HMO rules stuck in limbo
Three years past the deadline, the health plans are now writing their own standards for timely appointments for patients.
SACRAMENTO — In 2002, California's HMO czar, Daniel Zingale, declared, "The days are over when they could make patients wait and wait for healthcare."
Zingale was heralding a new law that required his department to ensure that HMO patients received timely appointments with doctors. The law was spawned by the case of a 74-year-old woman who died from an aneurysm in a Kaiser Permanente waiting room while pleading to see her physician.
The Schwarzenegger administration's enactment of the new rules, which the law required by January 2004, has not been prompt. The Department of Managed Health Care did not release its proposed rules until 2007.
When HMOs and doctors groups objected to them, the department scrapped the rules in favor of ones that let health plans come up with their own methods of complying with the law. The plans have to submit their guidelines in October, and the department will review them.
Consumer advocates charge that the way the department is putting the law into action controverts the promise six years ago from Zingale, who is now a senior advisor to Gov. Arnold Schwarzenegger and chief of staff for Schwarzenegger's wife, Maria Shriver.
"The pending rules are a betrayal of consumers and of the clear intent of the law," said Anthony Wright, executive director of Health Access California, a consumer advocate group that sponsored and helped write the original legislation. "The department is letting the insurance companies set their own standards."
Physicians groups that contract with HMOs are not much happier. They complain that the department's rules will revive one of the characteristics consumers have historically disliked most about HMOs: their tendency to micromanage how, when and for how long doctors can see patients.

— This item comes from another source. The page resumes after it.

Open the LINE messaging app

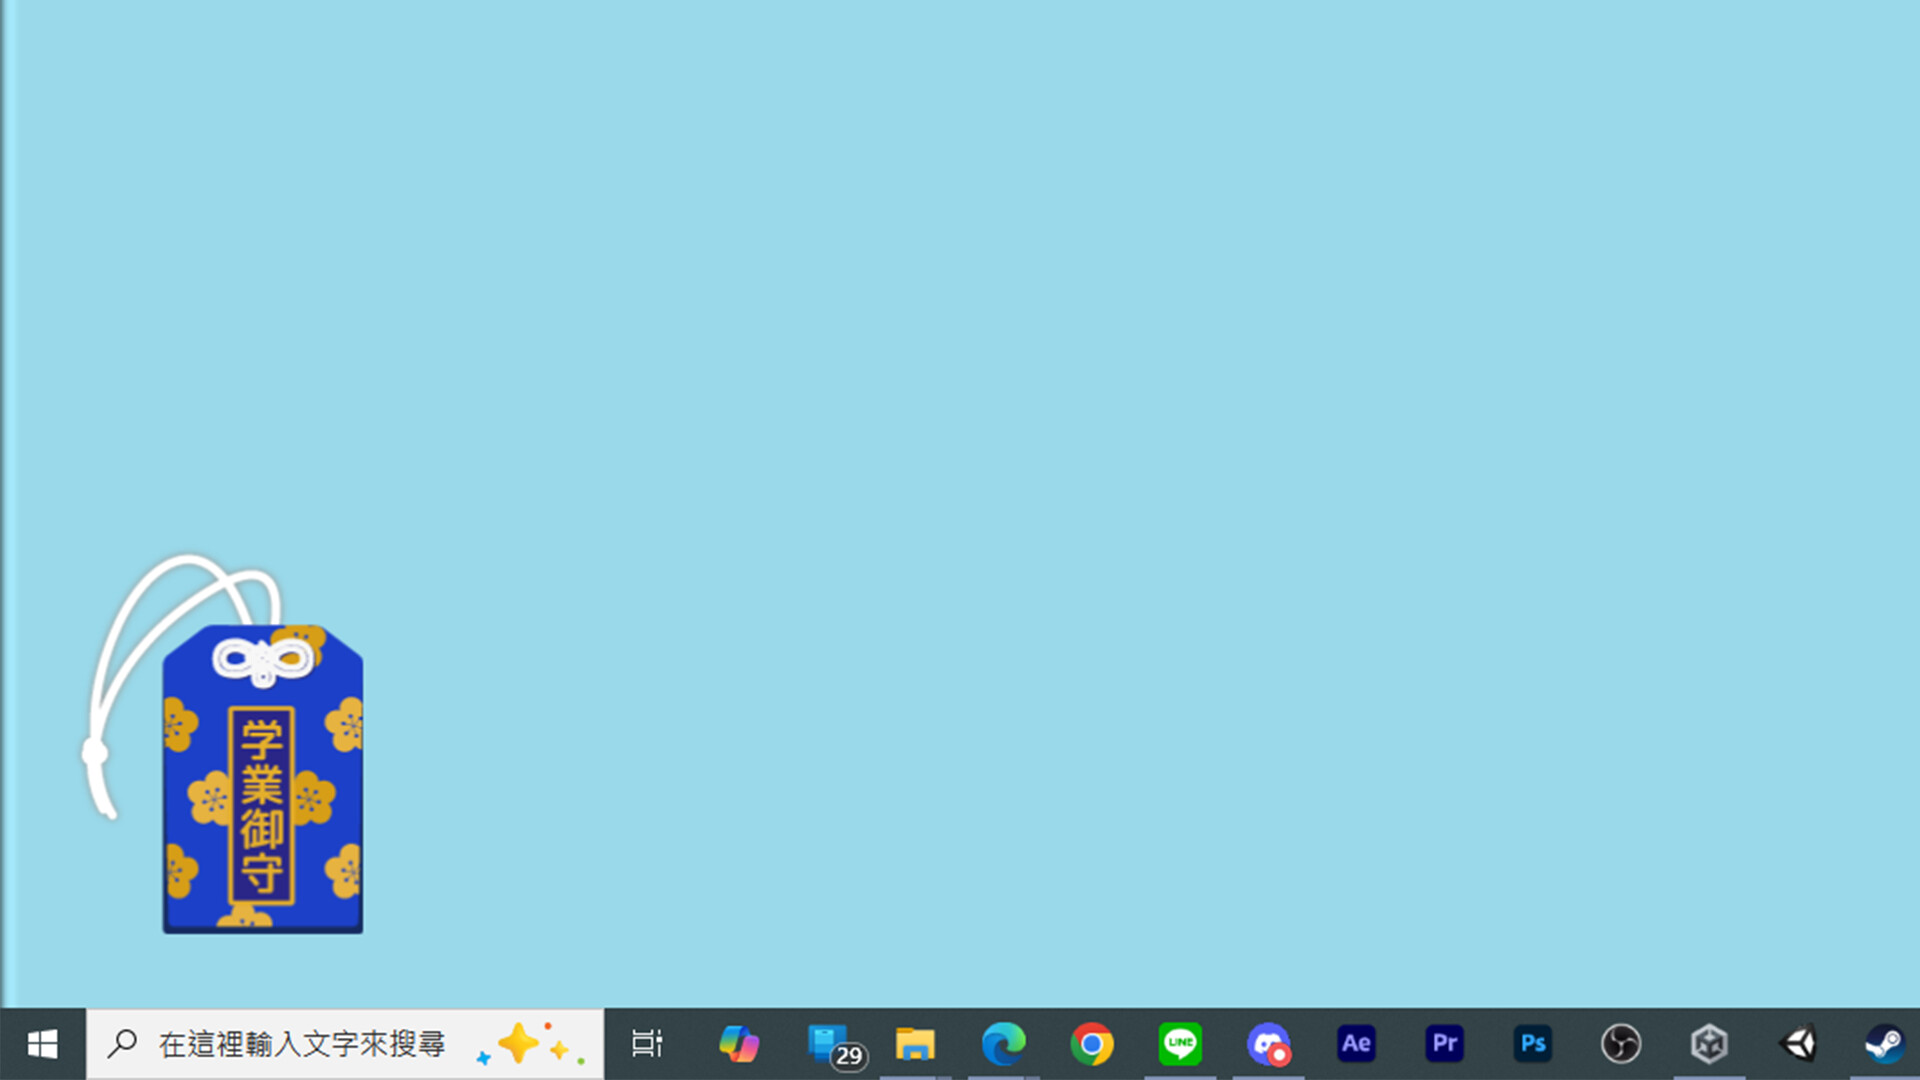pyautogui.click(x=1180, y=1044)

"This is the problem people were complaining about years ago," said William Barcellona, the chief lobbyist for the California Assn. of Physician Groups. "We've come full circle."
About 21 million Californians belong to HMO networks. The 2002 law was signed by Gov. Gray Davis as part of a widespread backlash against the companies in the late 1990s. Some HMOs had trouble recruiting and contracting with doctors because of a shortage of specialists in some areas and the plans' practice of paying set rates to care for each patient rather than the traditional fee-for-service method.